─── TEXTO FORNECIDO ───

As crianças são as maiores vítimas das guerras.
Afinal, por serem inocentes e indefesas, carregam traumas que irão durar por
toda a vida, se elas conseguirem sobreviver. Por outro lado, há muitos casos de
conflitos bélicos onde a infância é uma arma nas mãos de ditadores e guerrilheiros.
Criam-se os meninos-soldados, forçados a abandonar a infância em prol de causas
obscuras.
Este enredo, tão real quanto o possível, é apresentado
em Beast of no Nation (2015). É a 1ª produção cinematográfica produzida e
financiada pela Netflix e que funciona como um tipo de “teste” sobre financiamento
paras filmes sob demanda para a internet (on demand), a partir do modelo de
reprodução já consagrado pela empresa, que tem outras 3 obras engatilhadas para
2016.
E o diretor Cary Fukunaga (que já mostrou o quanto
é bom na ótima 1ª Temporada de True Detective) investe em um tema polêmico para
a empreitada: ele conta a história de Agu
(o estreante e carismático Abraham Attah), um garoto africano que vê a família
ser dizimada na guerra e é obrigado a fazer parte de um grupo paramilitar para
sobreviver. Fukunaga faz um belo estudo de personagem. A câmera acompanha a transição
dolorosa da persona de Agu, de um ser pequeno e frágil para uma figura ameaçadora
e perigosa, capaz de atrocidades que, em condições normais, não somos capazes
de conceber.

───

=== PEDIDO DE TRABALHO ===
Por favor, digite novamente o texto sobre meninos-soldados acima, completo e sem nenhuma alteração.

─── REGISTROS ───

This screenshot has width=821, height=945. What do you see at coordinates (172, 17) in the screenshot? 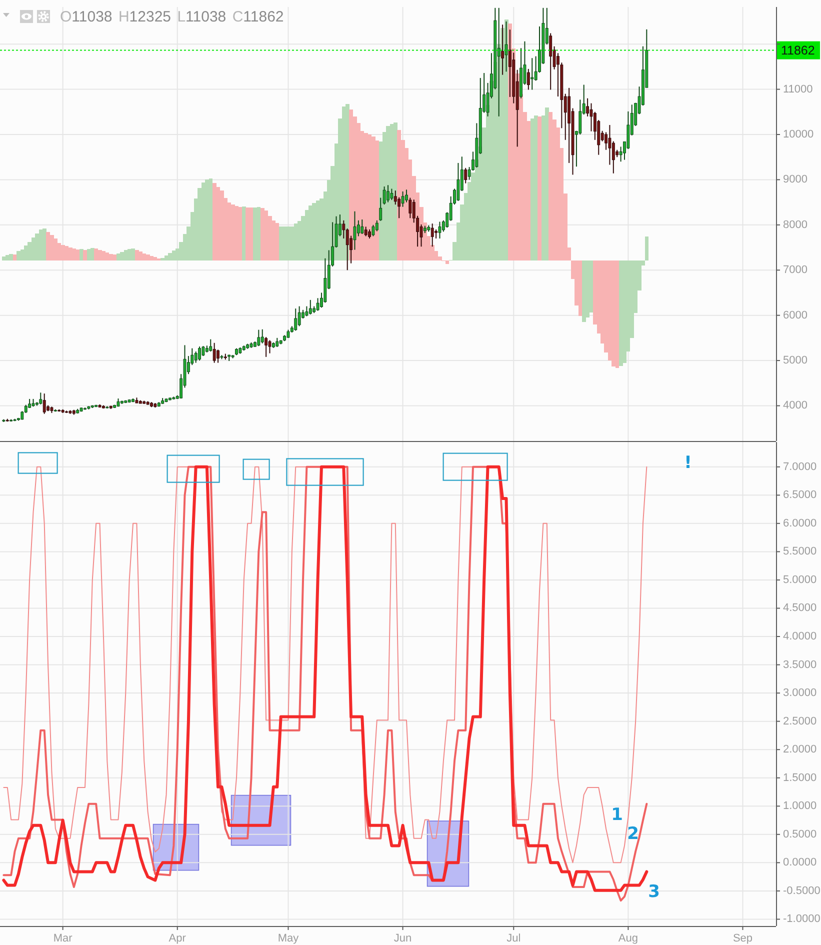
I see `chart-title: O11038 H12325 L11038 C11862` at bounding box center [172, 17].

───
─── REGISTROS ───

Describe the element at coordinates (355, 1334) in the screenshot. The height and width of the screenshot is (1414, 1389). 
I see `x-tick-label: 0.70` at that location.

───

=== RESULTADO DA TAREFA ===
As crianças são as maiores vítimas das guerras.
Afinal, por serem inocentes e indefesas, carregam traumas que irão durar por
toda a vida, se elas conseguirem sobreviver. Por outro lado, há muitos casos de
conflitos bélicos onde a infância é uma arma nas mãos de ditadores e guerrilheiros.
Criam-se os meninos-soldados, forçados a abandonar a infância em prol de causas
obscuras.
Este enredo, tão real quanto o possível, é apresentado
em Beast of no Nation (2015). É a 1ª produção cinematográfica produzida e
financiada pela Netflix e que funciona como um tipo de “teste” sobre financiamento
paras filmes sob demanda para a internet (on demand), a partir do modelo de
reprodução já consagrado pela empresa, que tem outras 3 obras engatilhadas para
2016.
E o diretor Cary Fukunaga (que já mostrou o quanto
é bom na ótima 1ª Temporada de True Detective) investe em um tema polêmico para
a empreitada: ele conta a história de Agu
(o estreante e carismático Abraham Attah), um garoto africano que vê a família
ser dizimada na guerra e é obrigado a fazer parte de um grupo paramilitar para
sobreviver. Fukunaga faz um belo estudo de personagem. A câmera acompanha a transição
dolorosa da persona de Agu, de um ser pequeno e frágil para uma figura ameaçadora
e perigosa, capaz de atrocidades que, em condições normais, não somos capazes
de conceber.